WORK TO BE COMPLETED >> Condense the paragraph beginning "The in vitro mitotic response" in the abstract below into a bulleted list that keeps its main findings and conclusions.

EXCERPTED TEXT >>
Parathyroid hormone stimulation of mitosis in rat thymic lymphocytes is independent of cyclic AMP

Abstract

The in vitro mitotic response of rat thymic lymphocytes to hPTH(1–34), hPTH (1–38), and 8,18 NIe hPTH(1–34) exhibits a dependency upon extracellular calcium. Removal of extracellular calcium or the addition of Verapamil (5 μg/ml) or trifluoroperazine (10 μM) abrogated the mitotic response. Mitogenic concentrations of 8,18 NIe hPTH(1–34) increased calcium 45 uptake from 4.49 ± 0.25 to 8.23 ± 0.75 pMol/10⁶ cells/min. The intracellular calcium concentration, measured by Quin 2 fluorescence, also increased after addition of 8,18 NIe hPTH(1–34). Parathyroid hormone‐induced activation could not be demonstrated in an otherwise responsive thymocyte membrane adenylate cyclase. In intact cells mitogenic levels of 8,18 NIe hPTH(1–34) decreased intracellular cyclic AMP content. This response was blocked by both 3‐isobutyl 1‐methyl xanthine and trifluoroperazine, and may indicate activation of calcium‐dependent phosphodiesterase. We conclude that PTH stimulates thymic lymphocyte proliferation independently of cyclic AMP, and that changes in cellular calcium homeostasis are intimately involved in the action of PTH. In all of the assays employed, the hitherto antagonistic analogue 8,18 NIe 34 Tyr bPTH(3–34)amide proved to be an agonist. We postulate that the receptor utilized for this PTH action may not exhibit classical PTH structure‐activity specificities.

SUPPLIED MATERIAL >>

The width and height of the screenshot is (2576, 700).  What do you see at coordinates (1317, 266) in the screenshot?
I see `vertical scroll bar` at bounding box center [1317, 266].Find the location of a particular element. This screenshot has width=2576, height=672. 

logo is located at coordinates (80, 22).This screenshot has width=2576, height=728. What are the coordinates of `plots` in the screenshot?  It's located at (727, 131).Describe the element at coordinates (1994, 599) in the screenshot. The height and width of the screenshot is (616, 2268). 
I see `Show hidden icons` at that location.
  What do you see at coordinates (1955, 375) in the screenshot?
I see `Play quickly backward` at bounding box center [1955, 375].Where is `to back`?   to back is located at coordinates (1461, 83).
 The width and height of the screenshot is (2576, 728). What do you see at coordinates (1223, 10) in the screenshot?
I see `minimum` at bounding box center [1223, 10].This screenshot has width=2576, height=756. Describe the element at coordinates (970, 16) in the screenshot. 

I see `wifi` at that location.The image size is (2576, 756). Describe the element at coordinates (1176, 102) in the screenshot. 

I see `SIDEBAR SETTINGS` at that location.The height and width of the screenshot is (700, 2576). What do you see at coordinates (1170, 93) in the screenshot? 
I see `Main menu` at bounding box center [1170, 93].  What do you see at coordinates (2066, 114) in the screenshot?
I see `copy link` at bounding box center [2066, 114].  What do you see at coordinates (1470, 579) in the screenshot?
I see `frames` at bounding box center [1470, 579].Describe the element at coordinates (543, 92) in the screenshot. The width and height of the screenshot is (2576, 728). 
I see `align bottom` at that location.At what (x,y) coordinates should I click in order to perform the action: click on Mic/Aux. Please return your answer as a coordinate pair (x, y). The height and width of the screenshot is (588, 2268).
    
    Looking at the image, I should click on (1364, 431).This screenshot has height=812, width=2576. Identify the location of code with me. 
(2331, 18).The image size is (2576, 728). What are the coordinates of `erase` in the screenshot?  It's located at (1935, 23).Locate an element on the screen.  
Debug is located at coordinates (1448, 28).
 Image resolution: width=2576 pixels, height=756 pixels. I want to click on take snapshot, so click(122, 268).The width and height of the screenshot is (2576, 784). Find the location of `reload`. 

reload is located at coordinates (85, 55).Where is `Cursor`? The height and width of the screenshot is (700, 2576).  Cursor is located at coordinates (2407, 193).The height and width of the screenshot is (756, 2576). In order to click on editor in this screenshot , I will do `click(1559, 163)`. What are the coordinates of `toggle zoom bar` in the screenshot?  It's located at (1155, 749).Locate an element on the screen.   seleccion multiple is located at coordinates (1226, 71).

ANSWER TO THIS TASK >>
- The mitotic response of rat thymic lymphocytes in vitro to hPTH(1–34), hPTH(1–38), and 8,18 NIe hPTH(1–34) depends on extracellular calcium.
- Removing extracellular calcium, or adding Verapamil (5 μg/ml) or trifluoroperazine (10 μM), abolished the mitotic response.
- Mitogenic concentrations of 8,18 NIe hPTH(1–34) raised calcium 45 uptake from 4.49 ± 0.25 to 8.23 ± 0.75 pMol/10⁶ cells/min. They also raised intracellular calcium as measured by Quin 2 fluorescence.
- Parathyroid hormone did not activate thymocyte membrane adenylate cyclase, although the enzyme was otherwise responsive.
- In intact cells, mitogenic levels of 8,18 NIe hPTH(1–34) lowered cyclic AMP content. 3‐isobutyl 1‐methyl xanthine and trifluoroperazine blocked this effect, which may indicate activation of calcium‐dependent phosphodiesterase.
- Conclusion: PTH stimulates thymic lymphocyte proliferation independently of cyclic AMP, and changes in cellular calcium homeostasis are closely involved in its action.
- The previously antagonistic analogue 8,18 NIe 34 Tyr bPTH(3–34)amide acted as an agonist in every assay. This suggests that the receptor involved may not show classical PTH structure‐activity specificities.